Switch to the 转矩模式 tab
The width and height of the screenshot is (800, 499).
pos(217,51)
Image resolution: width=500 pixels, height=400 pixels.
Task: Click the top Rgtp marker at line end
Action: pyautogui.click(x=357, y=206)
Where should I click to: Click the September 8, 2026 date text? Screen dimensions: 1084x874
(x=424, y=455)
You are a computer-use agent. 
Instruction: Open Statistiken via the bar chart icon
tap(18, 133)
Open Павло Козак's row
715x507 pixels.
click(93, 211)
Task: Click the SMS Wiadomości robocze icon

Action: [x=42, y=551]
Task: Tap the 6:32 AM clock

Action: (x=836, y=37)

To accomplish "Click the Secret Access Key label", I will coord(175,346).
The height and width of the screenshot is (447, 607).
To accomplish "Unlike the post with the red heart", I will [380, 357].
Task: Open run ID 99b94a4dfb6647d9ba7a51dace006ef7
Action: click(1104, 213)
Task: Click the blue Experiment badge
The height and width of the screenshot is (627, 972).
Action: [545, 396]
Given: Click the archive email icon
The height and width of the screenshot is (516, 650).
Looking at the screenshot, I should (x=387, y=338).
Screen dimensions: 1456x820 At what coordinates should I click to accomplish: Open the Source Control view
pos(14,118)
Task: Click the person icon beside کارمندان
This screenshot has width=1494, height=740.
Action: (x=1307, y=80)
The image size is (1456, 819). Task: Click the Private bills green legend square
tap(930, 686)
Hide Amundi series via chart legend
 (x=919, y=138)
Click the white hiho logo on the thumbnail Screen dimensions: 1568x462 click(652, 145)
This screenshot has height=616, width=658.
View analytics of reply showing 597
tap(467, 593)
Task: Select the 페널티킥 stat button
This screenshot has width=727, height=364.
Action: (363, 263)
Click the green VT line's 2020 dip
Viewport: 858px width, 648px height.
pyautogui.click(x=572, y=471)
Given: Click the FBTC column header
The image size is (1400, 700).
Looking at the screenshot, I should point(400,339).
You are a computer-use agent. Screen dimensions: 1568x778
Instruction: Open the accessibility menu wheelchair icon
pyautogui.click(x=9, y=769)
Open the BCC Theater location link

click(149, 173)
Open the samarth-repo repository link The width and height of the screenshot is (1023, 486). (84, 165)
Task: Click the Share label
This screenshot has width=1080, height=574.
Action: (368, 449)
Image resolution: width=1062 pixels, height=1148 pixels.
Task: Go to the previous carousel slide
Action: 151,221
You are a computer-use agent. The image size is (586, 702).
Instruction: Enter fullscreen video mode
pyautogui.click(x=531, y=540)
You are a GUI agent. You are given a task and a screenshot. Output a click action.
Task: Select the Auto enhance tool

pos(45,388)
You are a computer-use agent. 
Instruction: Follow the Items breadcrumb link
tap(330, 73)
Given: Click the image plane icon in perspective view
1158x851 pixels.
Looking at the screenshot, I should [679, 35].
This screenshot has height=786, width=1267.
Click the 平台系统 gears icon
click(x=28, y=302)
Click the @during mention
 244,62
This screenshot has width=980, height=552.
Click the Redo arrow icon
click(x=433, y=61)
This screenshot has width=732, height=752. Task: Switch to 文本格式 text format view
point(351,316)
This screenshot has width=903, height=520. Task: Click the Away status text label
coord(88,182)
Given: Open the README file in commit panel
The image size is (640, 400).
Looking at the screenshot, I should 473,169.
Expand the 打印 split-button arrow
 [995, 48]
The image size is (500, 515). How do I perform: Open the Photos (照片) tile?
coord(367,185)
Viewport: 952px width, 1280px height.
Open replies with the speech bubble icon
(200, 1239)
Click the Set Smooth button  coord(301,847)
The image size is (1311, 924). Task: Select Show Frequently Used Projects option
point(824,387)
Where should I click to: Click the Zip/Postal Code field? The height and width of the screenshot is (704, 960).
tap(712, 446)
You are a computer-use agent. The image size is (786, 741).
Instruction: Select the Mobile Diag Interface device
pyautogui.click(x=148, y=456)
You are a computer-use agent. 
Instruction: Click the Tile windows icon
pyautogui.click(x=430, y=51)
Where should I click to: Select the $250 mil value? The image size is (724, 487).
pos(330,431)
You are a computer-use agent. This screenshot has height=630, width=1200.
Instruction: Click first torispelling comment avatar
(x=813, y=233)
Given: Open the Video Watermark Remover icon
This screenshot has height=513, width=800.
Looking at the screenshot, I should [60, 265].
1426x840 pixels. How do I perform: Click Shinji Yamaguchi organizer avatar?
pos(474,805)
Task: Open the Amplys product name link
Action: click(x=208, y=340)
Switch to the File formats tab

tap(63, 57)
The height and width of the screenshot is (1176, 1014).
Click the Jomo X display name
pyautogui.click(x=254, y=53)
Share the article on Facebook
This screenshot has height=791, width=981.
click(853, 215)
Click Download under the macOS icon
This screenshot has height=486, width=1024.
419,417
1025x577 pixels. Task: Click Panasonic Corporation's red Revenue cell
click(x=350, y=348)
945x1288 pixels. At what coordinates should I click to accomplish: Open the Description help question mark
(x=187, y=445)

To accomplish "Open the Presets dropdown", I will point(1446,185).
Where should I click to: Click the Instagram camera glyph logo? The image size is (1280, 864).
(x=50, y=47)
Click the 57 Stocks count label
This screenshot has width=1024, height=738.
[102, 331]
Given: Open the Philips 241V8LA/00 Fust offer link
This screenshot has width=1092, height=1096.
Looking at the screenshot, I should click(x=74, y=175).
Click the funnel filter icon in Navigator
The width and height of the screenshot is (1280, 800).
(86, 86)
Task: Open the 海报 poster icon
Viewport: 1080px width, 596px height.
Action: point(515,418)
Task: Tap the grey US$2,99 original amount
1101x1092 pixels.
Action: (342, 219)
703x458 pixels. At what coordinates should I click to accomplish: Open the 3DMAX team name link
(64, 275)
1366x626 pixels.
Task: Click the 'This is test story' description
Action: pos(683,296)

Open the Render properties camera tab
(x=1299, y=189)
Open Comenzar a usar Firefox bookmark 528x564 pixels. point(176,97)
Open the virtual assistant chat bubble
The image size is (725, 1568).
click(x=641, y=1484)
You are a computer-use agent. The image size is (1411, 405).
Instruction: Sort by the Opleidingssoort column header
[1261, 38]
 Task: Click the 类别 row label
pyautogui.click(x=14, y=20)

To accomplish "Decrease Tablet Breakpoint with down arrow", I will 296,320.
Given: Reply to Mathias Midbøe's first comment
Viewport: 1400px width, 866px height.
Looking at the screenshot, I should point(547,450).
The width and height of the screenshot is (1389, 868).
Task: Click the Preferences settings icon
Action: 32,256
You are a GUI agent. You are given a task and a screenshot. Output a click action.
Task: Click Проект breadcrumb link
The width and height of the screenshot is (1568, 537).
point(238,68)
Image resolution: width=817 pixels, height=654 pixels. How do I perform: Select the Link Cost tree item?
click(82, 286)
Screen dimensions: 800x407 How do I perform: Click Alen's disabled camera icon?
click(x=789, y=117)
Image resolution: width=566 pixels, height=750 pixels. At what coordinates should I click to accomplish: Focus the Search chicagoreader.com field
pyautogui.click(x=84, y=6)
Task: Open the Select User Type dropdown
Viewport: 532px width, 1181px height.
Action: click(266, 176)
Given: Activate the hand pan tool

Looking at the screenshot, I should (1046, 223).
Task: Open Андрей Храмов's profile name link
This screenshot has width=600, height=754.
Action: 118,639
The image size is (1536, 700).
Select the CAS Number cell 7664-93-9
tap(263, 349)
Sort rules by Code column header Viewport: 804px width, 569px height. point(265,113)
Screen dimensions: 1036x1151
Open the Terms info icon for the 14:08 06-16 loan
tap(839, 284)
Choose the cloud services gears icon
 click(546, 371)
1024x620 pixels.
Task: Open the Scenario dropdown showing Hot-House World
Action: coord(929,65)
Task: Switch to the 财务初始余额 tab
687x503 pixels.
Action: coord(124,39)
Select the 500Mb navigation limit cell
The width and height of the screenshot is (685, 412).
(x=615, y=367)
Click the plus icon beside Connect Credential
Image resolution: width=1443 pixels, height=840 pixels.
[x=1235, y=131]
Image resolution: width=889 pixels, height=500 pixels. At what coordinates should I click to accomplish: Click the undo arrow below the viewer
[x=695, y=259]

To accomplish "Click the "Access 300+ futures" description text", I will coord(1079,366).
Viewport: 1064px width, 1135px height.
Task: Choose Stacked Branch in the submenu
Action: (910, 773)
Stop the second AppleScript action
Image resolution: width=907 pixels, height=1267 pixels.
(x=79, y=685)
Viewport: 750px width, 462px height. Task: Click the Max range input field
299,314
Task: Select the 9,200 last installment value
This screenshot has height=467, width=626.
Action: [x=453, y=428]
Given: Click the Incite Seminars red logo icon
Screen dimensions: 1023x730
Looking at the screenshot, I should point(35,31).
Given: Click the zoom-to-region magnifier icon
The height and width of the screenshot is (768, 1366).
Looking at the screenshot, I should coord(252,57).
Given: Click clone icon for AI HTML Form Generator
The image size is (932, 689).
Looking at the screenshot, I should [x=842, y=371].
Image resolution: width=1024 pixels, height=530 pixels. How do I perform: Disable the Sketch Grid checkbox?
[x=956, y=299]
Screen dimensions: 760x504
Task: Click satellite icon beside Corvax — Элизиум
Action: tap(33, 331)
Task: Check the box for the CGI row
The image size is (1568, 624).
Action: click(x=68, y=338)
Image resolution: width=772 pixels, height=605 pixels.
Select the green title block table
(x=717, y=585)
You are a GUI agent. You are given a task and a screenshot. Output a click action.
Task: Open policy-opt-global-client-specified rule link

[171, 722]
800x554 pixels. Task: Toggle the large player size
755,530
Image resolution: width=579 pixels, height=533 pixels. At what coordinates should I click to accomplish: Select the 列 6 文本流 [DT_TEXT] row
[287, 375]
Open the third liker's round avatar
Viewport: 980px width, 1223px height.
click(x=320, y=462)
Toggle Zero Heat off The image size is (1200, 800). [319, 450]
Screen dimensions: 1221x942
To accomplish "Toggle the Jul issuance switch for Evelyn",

PROBLEM DESCRIPTION> Your task is to return, exactly and on their own, the lines from the one containing "The height and width of the screenshot is (768, 1366)." through the last line of the listing.

WRITTEN RESPONSE>
The height and width of the screenshot is (768, 1366).
Looking at the screenshot, I should coord(252,57).
Given: Click clone icon for AI HTML Form Generator
The image size is (932, 689).
Looking at the screenshot, I should [x=842, y=371].
Image resolution: width=1024 pixels, height=530 pixels. How do I perform: Disable the Sketch Grid checkbox?
[x=956, y=299]
Screen dimensions: 760x504
Task: Click satellite icon beside Corvax — Элизиум
Action: tap(33, 331)
Task: Check the box for the CGI row
The image size is (1568, 624).
Action: click(x=68, y=338)
Image resolution: width=772 pixels, height=605 pixels.
Select the green title block table
(x=717, y=585)
You are a GUI agent. You are given a task and a screenshot. Output a click action.
Task: Open policy-opt-global-client-specified rule link

[171, 722]
800x554 pixels. Task: Toggle the large player size
755,530
Image resolution: width=579 pixels, height=533 pixels. At what coordinates should I click to accomplish: Select the 列 6 文本流 [DT_TEXT] row
[287, 375]
Open the third liker's round avatar
Viewport: 980px width, 1223px height.
click(x=320, y=462)
Toggle Zero Heat off The image size is (1200, 800). [319, 450]
Screen dimensions: 1221x942
To accomplish "Toggle the Jul issuance switch for Evelyn",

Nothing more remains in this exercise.